33. In Meixner & Another vs. Attorney General [2005] 2 KLR 189,the same Court expressed itself as hereunder:

“The Attorney General has charged the appellants with the offence of murder in the exercise of his discretion under section 26(3)(a) of the Constitution. The Attorney General is not subject to the control of any other person or authority in exercising that discretion (section 26(8) of the Constitution). Indeed, the High Court cannot interfere with the exercise of the discretion if the Attorney General, in exercising his discretion is acting lawfully. The High Court can, however, interfere with the exercise of the discretion if the Attorney General, in prosecuting the appellants, is contravening their fundamental rights and freedoms enshrined in the Constitution particularly the right to the protection by law enshrined in section 77 of the Constitution... Judicial review is concerned with the decision making process and not with the merits of the decision itself.
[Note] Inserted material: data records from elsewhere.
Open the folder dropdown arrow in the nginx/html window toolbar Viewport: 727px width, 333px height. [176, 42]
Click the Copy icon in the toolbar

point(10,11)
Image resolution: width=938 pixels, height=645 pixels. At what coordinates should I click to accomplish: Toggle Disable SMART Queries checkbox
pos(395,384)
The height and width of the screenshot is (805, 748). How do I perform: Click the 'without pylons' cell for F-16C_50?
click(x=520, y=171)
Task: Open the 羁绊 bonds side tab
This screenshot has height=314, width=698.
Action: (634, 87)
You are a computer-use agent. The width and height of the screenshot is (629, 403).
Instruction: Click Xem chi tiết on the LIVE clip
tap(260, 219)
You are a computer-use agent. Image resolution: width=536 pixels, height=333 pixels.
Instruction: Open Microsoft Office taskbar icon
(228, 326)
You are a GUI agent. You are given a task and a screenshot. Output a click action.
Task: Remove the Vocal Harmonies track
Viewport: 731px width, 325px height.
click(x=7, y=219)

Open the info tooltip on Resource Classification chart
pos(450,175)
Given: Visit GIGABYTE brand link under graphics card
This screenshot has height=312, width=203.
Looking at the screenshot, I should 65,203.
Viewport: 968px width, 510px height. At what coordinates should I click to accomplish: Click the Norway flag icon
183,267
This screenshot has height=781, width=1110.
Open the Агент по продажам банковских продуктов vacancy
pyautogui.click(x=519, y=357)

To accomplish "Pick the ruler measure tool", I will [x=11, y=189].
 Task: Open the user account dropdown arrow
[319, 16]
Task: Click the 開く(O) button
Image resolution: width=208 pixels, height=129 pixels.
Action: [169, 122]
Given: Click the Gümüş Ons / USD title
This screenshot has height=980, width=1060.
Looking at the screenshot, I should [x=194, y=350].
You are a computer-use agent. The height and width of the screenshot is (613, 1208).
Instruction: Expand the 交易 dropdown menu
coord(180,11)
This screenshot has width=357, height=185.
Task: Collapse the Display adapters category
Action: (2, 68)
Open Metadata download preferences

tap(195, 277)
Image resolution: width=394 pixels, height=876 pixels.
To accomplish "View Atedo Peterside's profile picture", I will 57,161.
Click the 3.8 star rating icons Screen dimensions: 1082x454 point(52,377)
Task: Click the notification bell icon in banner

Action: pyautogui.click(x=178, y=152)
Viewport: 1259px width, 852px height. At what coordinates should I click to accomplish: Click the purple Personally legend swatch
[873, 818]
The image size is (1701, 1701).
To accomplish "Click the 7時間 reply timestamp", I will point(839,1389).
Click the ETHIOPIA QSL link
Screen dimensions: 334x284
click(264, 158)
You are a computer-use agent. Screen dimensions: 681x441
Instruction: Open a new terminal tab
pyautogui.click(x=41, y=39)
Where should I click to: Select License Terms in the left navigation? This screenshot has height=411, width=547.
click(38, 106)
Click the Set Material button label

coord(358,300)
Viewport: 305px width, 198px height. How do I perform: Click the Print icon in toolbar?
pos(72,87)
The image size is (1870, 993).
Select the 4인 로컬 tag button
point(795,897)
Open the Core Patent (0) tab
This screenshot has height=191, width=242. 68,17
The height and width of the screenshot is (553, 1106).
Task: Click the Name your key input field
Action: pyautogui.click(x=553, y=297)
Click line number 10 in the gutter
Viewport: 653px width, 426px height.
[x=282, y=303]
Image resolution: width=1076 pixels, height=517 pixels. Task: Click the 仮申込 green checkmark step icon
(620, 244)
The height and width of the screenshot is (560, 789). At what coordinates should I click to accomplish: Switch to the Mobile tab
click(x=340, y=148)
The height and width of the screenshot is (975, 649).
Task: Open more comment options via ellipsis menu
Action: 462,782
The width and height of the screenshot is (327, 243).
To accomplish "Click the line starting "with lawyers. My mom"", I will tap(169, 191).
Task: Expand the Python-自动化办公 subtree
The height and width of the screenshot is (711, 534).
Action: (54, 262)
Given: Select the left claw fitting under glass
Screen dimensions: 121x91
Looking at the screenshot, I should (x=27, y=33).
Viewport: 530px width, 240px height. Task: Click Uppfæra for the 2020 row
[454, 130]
Judicial review deals with the legality of the decisions of bodies or persons whose decisions are susceptible to judicial review. A decision can be upset through certiorari on a matter of law if on the face of it; it is made without jurisdiction or in consequence of an error of law. Prohibition restrains abuse or excess of power. Having regard to the law, the finding of the learned judge that the sufficiency or otherwise of the evidence to support the charge of murder goes to the merits of the decision of the Attorney General and not to the legality of the decision is correct. The other grounds, which the appellants claim were ignored ultimately, raise the question whether the evidence gathered by the prosecution is sufficient to support the charge. The criminal trial process is regulated by statutes, particularly the Criminal Procedure Code and the Evidence Act. There are also constitutional safeguards stipulated in section 77 of the Constitution to be observed in respect of both criminal prosecutions and during trials. It is the trial court, which is best equipped to deal with the quality and sufficiency of the evidence gathered to support the charge. Had leave been granted in this case, the appellants would have caused the judicial review court to embark upon examination and appraisal of the evidence of about 40 witnesses with a view to show their innocence and that is hardly the function of the judicial review court. It would indeed, be a subversion of the law regulating criminal trials if the judicial review court was to usurp the function of a trial court.”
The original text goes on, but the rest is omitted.